» **Instructions to follow**
The reply should consist of the line containing "This screenshot has width=1780, height=1080." and all lines after it in the listing below, reproduced exactly and nothing more.

» **Source records**
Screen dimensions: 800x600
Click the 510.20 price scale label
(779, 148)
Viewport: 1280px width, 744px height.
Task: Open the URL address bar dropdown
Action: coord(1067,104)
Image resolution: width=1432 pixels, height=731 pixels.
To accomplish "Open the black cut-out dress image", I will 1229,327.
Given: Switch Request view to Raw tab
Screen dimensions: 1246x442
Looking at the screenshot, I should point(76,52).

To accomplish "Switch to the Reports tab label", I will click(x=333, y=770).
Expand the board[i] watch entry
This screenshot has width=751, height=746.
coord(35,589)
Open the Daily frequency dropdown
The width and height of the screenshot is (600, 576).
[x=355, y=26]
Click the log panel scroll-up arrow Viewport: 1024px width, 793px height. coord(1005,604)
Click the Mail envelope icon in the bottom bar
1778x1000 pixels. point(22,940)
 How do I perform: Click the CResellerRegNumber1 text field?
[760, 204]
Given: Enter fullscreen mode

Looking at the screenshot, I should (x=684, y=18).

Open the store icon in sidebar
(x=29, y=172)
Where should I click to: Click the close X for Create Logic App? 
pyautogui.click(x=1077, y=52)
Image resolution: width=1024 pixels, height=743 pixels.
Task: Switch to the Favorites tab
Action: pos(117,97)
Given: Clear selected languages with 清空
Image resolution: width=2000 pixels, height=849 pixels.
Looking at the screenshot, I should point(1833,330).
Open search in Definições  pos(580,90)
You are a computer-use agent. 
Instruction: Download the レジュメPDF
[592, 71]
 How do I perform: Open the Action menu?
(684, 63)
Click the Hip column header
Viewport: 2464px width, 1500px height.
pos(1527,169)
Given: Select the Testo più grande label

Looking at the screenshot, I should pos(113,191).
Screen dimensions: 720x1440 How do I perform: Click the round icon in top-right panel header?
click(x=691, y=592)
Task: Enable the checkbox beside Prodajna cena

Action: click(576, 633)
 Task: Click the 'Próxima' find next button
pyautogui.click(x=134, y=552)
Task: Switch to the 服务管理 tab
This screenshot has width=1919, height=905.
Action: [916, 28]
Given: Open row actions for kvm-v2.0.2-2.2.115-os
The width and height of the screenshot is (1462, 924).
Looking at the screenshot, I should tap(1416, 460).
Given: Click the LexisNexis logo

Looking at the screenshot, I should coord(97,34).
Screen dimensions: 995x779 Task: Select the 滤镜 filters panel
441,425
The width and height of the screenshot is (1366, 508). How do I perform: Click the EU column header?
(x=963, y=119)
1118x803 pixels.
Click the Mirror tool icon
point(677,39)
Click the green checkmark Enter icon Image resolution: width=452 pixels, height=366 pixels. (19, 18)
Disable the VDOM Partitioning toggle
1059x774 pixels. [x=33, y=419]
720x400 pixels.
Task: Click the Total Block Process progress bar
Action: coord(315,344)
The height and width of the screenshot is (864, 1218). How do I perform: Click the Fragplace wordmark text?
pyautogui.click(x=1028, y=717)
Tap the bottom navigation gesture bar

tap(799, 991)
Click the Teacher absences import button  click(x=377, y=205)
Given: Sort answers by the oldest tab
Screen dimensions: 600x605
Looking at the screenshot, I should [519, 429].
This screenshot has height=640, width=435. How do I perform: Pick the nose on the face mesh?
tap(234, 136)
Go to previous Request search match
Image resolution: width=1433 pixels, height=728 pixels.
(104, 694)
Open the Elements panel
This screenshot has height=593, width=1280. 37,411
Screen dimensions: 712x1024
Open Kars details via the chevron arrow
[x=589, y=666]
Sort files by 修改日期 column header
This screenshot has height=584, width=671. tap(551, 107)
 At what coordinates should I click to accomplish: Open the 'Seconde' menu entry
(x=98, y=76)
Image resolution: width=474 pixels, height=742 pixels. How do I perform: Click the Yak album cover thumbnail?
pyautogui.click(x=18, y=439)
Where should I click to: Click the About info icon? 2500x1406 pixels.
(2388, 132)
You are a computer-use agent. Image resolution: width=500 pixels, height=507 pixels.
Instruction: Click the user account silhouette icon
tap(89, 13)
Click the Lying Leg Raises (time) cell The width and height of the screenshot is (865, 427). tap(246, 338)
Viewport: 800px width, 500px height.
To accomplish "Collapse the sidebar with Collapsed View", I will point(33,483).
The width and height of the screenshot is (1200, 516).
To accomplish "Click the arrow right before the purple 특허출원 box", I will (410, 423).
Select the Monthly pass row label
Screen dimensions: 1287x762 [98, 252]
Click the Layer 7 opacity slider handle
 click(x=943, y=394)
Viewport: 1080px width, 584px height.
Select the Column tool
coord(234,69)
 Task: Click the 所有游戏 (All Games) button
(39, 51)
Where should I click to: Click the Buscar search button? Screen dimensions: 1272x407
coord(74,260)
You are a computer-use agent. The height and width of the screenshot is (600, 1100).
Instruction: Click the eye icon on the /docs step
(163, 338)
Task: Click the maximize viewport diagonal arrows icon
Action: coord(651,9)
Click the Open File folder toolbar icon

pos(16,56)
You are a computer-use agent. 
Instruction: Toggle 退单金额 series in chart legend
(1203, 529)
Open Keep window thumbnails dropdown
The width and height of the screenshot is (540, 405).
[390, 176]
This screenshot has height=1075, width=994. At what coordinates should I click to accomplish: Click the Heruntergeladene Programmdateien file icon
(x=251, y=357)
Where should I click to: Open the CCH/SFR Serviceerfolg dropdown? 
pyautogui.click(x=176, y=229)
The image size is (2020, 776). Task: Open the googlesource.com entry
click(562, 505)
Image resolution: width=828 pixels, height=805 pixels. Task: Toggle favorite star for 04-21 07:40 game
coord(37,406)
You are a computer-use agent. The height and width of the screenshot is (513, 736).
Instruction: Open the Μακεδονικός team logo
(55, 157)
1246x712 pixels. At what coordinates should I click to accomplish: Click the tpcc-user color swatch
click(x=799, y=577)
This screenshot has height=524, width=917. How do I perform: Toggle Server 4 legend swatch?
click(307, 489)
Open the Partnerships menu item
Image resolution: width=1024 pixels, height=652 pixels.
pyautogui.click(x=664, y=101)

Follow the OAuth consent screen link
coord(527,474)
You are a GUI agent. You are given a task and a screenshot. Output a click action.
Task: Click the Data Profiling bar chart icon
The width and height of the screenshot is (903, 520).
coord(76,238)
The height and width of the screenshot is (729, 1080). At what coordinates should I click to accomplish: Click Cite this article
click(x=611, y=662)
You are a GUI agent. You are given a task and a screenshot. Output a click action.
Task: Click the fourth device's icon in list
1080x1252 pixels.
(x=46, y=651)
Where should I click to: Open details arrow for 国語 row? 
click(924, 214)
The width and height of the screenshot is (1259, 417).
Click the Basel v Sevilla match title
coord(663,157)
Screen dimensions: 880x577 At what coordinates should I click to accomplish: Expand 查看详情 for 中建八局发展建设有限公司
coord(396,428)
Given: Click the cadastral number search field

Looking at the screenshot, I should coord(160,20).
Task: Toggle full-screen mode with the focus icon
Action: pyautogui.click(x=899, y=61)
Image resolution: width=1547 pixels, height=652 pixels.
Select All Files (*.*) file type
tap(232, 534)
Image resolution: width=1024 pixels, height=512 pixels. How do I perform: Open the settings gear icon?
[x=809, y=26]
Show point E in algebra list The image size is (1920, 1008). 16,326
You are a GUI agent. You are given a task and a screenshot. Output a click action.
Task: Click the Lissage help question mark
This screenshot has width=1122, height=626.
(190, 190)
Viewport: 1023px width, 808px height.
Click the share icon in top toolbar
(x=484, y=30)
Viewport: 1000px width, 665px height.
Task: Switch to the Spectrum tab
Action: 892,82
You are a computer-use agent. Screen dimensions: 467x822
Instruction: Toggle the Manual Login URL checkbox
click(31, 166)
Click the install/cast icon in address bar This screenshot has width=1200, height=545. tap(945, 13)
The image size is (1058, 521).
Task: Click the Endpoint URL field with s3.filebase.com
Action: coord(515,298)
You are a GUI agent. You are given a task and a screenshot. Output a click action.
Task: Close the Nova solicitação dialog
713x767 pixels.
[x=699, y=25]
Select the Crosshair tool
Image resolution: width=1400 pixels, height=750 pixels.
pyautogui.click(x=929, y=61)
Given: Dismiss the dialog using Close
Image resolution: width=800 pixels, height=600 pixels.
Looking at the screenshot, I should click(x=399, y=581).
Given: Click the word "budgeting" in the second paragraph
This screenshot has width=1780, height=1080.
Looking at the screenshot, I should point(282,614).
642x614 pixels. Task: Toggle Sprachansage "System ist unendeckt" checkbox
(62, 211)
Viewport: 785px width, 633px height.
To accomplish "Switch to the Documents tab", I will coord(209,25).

» **Response below**
This screenshot has width=1780, height=1080.
Looking at the screenshot, I should point(282,614).
642x614 pixels. Task: Toggle Sprachansage "System ist unendeckt" checkbox
(62, 211)
Viewport: 785px width, 633px height.
To accomplish "Switch to the Documents tab", I will coord(209,25).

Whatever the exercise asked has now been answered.